Eco Diario de la Palabra
 

FELICIDAD Y EVANGELIO


Me encanta pasar un tiempo tranquilo en una gran librería. Mirar con calma los libros expuestos, recorrer sus portadas y echar un vistazo a los pequeños resúmenes que aparecen en la parte de atrás. Una de las cosas que más me llama la atención es la cantidad de libros catalogados bajo el título de “autoayuda” que pueblan las estanterías de estos comercios. Se supone que la pretensión de todos ellos es hacer posible que los lectores “solucionen” un aspecto de su vida que no les permite ser felices. Y es que, si hay algo que todo ser humano anhela en lo más profundo de su corazón, eso es ser feliz. Nadie está “a salvo” de este deseo que brota de nuestro interior, pero seguro que la definición que damos de lo que significa “ser feliz” varía mucho según la persona que responda.

Para muchos, ser feliz tiene que ver con ser queridos, con mantener un trabajo estable y no tener problemas económicos, con tener buena salud y poder prescindir de atenciones médicas… pero, si le preguntamos al Evangelio por lo que da la felicidad ¿qué nos respondería? En distintos momentos, se afirma que hay gente feliz: es feliz María porque ha creído en la promesa dada por Dios a pesar de que ésta le haya complicado la vida (Lc 1,45). También se dice que son felices los pobres, los que tienen hambre y los que lloran porque el Señor no se desentiende de su suerte aunque las apariencias engañen (Lc 6,20-21). Todos nosotros podemos ser felices según el Evangelio cuando nos odien y maltraten a causa de Jesús (Lc 6,22), o cuando la vida y las palabras del Galileo no nos escandalicen (Lc 7,23). Pero, sobre todo, somos felices cuando acogemos la Palabra de Dios y la guardamos en el corazón (Lc 11,27-28).

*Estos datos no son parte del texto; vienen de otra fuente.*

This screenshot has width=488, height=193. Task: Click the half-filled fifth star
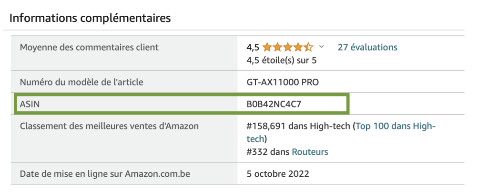coord(308,47)
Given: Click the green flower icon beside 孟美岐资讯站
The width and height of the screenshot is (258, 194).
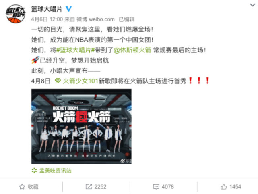Looking at the screenshot, I should pos(34,171).
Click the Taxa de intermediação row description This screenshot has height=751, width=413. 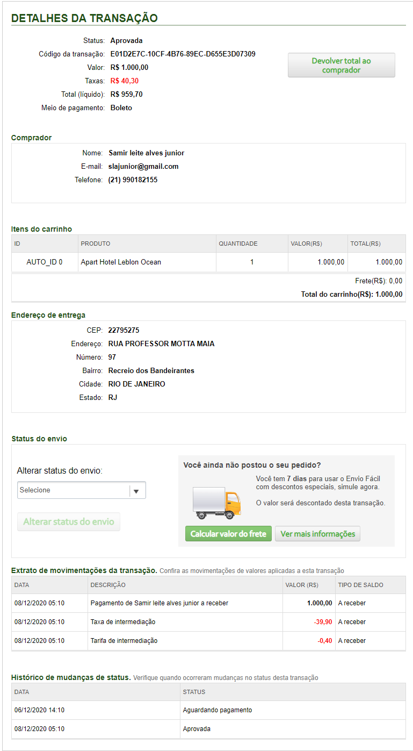coord(123,622)
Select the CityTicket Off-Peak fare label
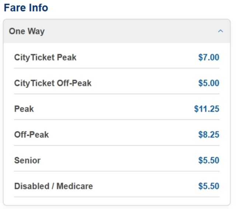Image resolution: width=236 pixels, height=209 pixels. [53, 83]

Sí, es verdad que esta felicidad que nos promete Jesús es un poco paradójica y que es muy probable que estas promesas de dicha no se vendieran muy bien en ninguno de esos libros de “autoayuda”. Pero, en algún lugar de nuestro corazón, ya hemos saboreado que la verdadera bienaventuranza tiene que ver con saber que estamos en las Manos de Dios aunque las circunstancias no sean halagüeñas, que amar de modo incondicional y gratuito es mejor que empeñarnos sólo en recibir cariño y que haber conocido a Jesucristo y su Palabra es el mayor regalo que jamás hemos recibido. ¡Y esto nos hace extremadamente felices!